An unidentified man fled after an unsuccessful attempt at robbing a Git-N-Go convenience store in Des Moines, Iowa, in December, which was foiled when the clerk noticed that the "gunman's" thumb was visible from his pocket, where he was holding his hand to pretend he had a gun. The clerk said he actually had to argue with the man, who continued to insist that it was a gun in his pocket. Said clerk Terry Cook later, "I know what a gun looks like."

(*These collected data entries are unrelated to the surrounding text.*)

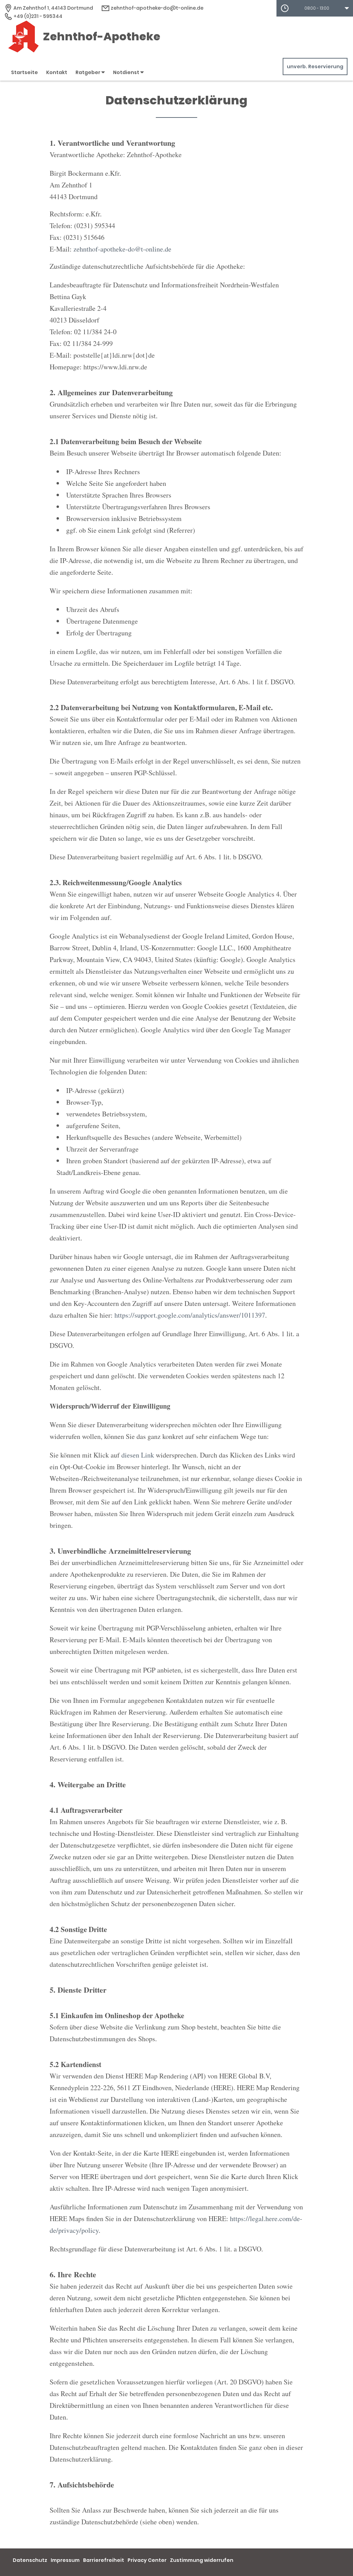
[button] (314, 8)
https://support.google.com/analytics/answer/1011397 (189, 1315)
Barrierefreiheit (103, 2560)
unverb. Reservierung (315, 66)
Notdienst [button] (126, 72)
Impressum (65, 2560)
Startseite (24, 72)
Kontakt (56, 72)
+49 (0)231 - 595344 (37, 16)
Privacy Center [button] (147, 2560)
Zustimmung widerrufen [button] (201, 2560)
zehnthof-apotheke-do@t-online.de (156, 7)
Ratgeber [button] (88, 72)
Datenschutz (30, 2560)
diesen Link (137, 1455)
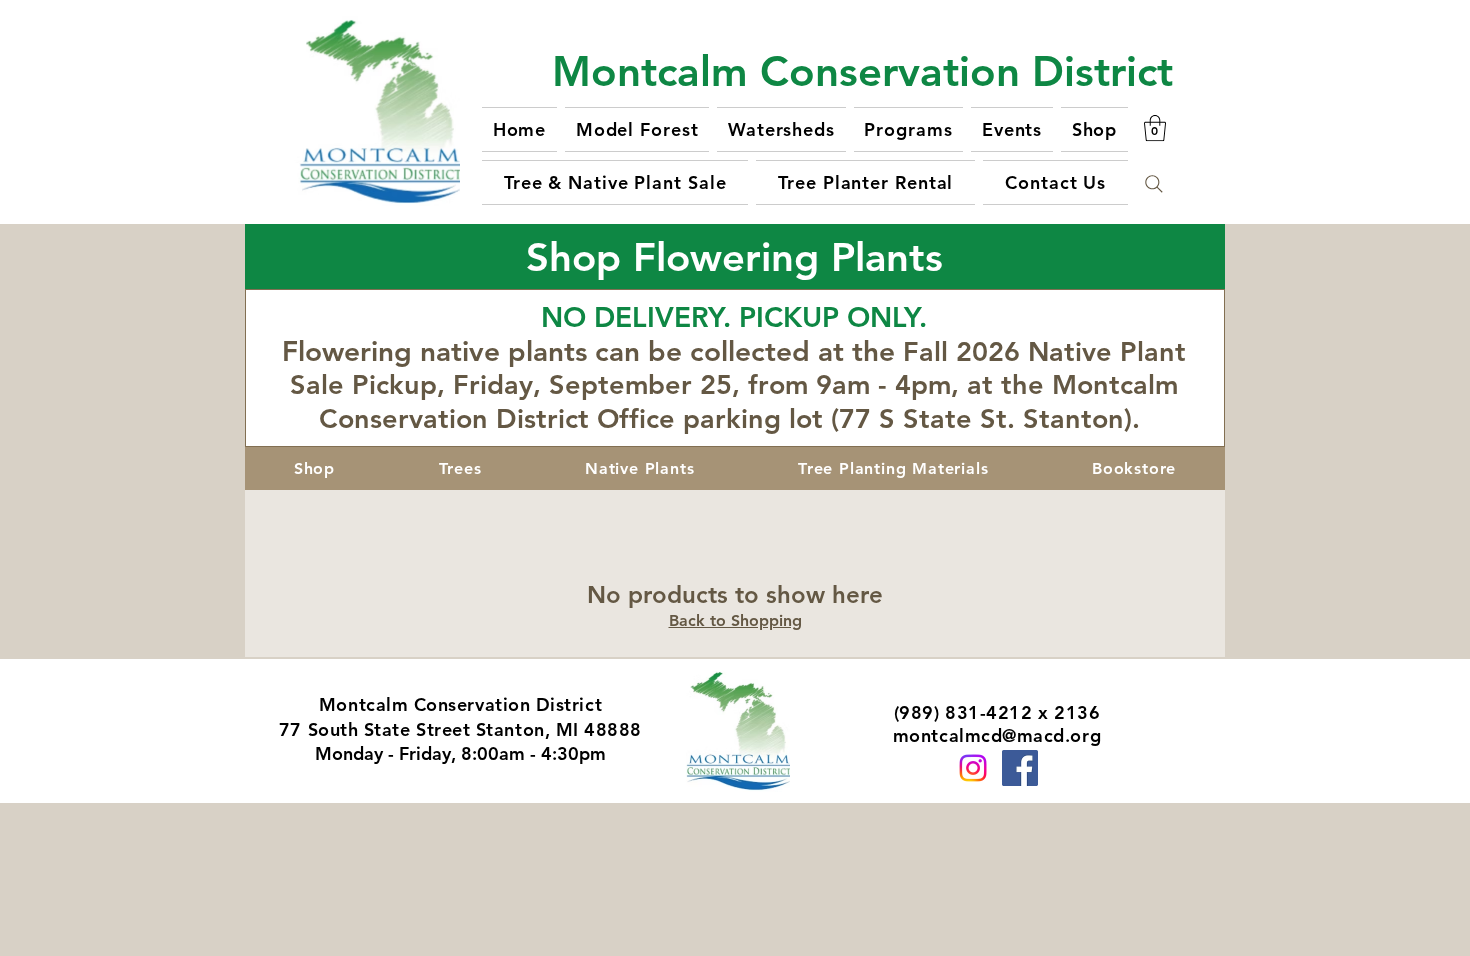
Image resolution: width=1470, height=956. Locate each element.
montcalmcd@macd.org (997, 735)
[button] (1155, 128)
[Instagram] (973, 768)
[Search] (1154, 183)
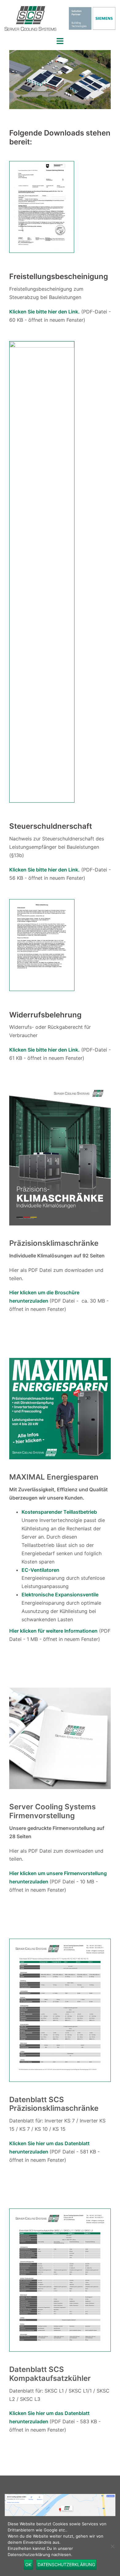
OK (28, 2564)
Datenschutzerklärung (66, 2564)
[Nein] (112, 2546)
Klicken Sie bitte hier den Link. (44, 870)
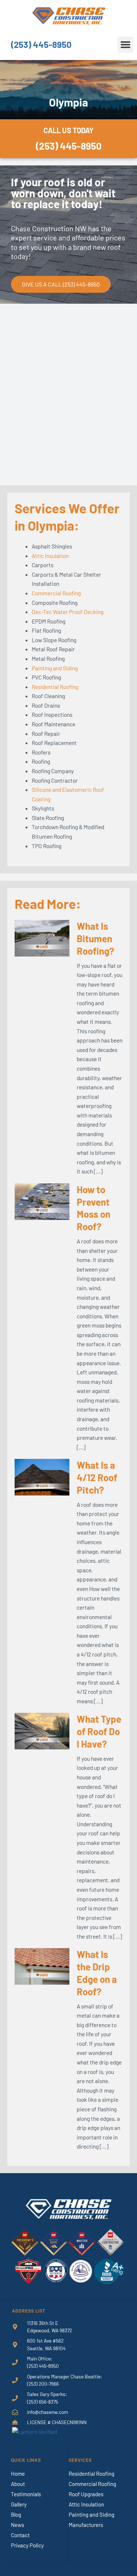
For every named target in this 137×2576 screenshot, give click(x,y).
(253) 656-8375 (42, 2402)
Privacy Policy (27, 2545)
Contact (20, 2535)
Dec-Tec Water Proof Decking (67, 611)
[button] (126, 45)
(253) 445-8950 (41, 44)
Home (18, 2473)
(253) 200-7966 (43, 2384)
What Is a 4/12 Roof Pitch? (97, 1477)
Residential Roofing (55, 686)
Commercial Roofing (56, 592)
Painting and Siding (55, 667)
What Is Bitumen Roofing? (95, 938)
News (17, 2524)
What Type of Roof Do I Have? (99, 1731)
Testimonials (26, 2494)
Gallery (19, 2504)
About (18, 2483)
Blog (16, 2514)
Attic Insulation (50, 555)
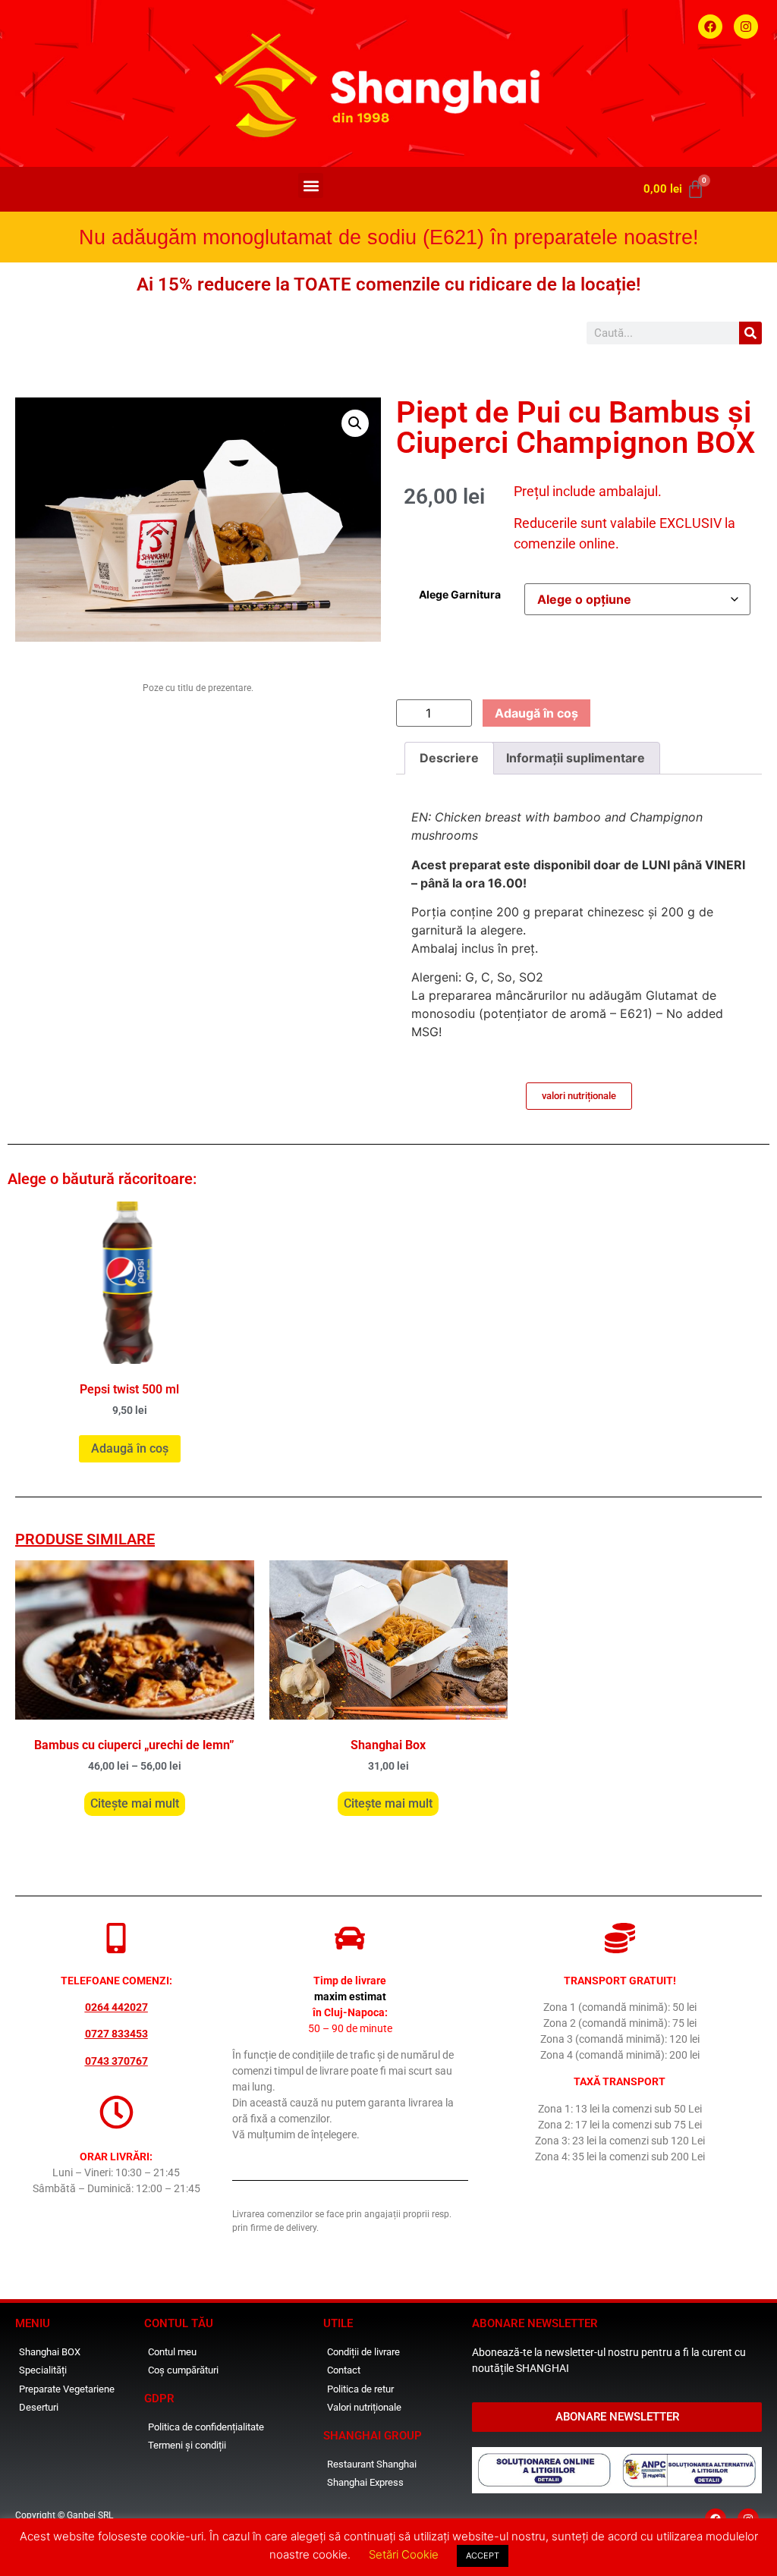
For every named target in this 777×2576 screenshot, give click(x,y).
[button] (310, 185)
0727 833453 (116, 2034)
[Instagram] (746, 26)
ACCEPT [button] (482, 2555)
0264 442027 (116, 2007)
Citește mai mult (134, 1803)
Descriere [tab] (449, 757)
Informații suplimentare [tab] (575, 757)
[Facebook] (710, 26)
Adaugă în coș (536, 713)
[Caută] (750, 333)
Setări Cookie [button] (404, 2554)
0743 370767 (116, 2061)
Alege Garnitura (460, 594)
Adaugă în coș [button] (129, 1448)
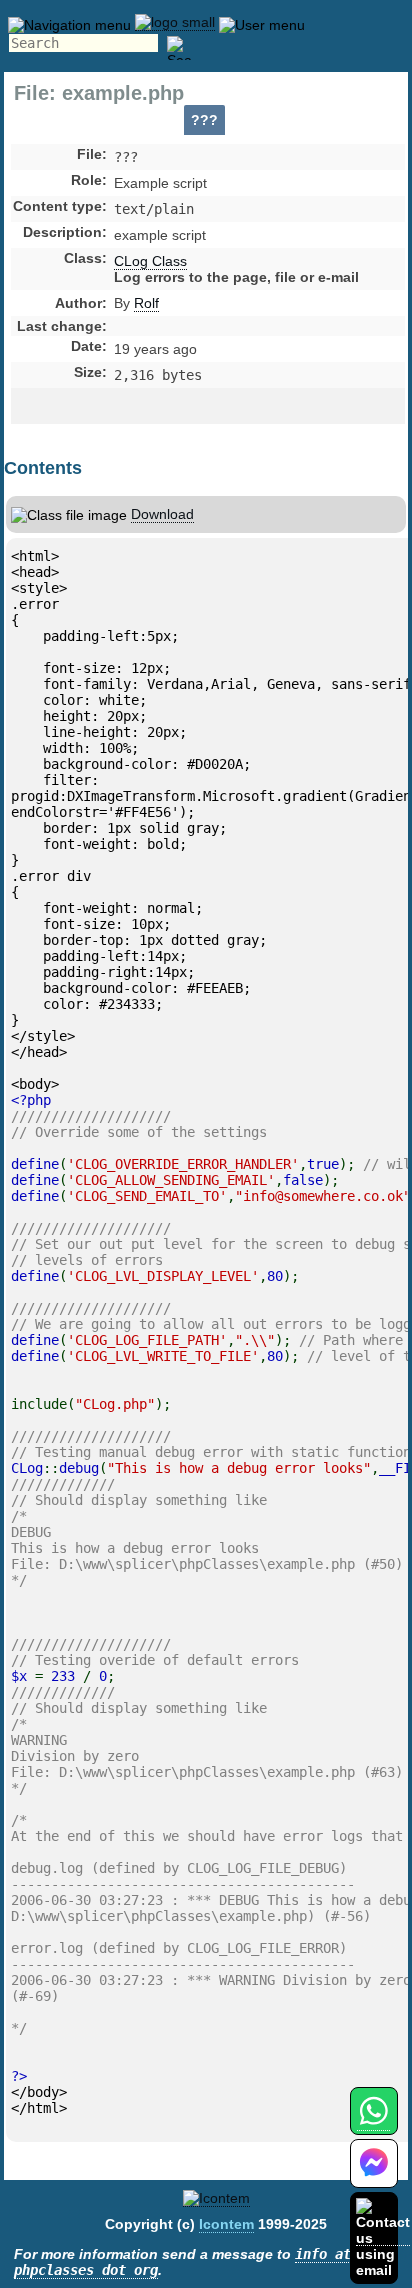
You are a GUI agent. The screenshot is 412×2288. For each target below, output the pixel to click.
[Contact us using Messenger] (374, 2175)
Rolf (146, 303)
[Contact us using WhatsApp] (373, 2122)
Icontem (226, 2224)
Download (162, 514)
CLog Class (150, 261)
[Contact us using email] (383, 2237)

One of the legendary American lawsuit successes is the 1970 award of $50,000 to Gloria Sykes, whose injury on a San Francisco cable car left the previously modest Midwestern woman with an unrestrained libido. In 2005, warehouseman Stephen Tame, now 29, of East Bergholt, Suffolk, England, won a judgment against his employer when he was injured in a fall at work and left with an aggressive sexual disinhibition that has exhausted his wife (and annoyed her) and led to infidelity and a resort to pornography. The church-going wife said that Stephen is not the man she thought she was marrying eight months earlier. In December 2006, a court awarded him the equivalent of about $5.9 million.

(1) After a domestic tiff, Steven Rautio took the Christmas tree that he and his girlfriend had just decorated, cut it into pieces with a chainsaw, and burned it in a wood stove, but the stove overheated and burned his house to the ground (National Mine, Mich.). (2) The U.K. Noise Association and a British labor union suggested in December that they might take legal action against the "torture" of retail clerks by stores' forcing them to listen to continuous holiday music. (3) According to a Reuters report, Christmas is widely celebrated in non-Christian countries with "traditional" dishes such as bats cooked in coconut milk on the island of Sulawesi and, in Japan, feasts of Kentucky Fried Chicken.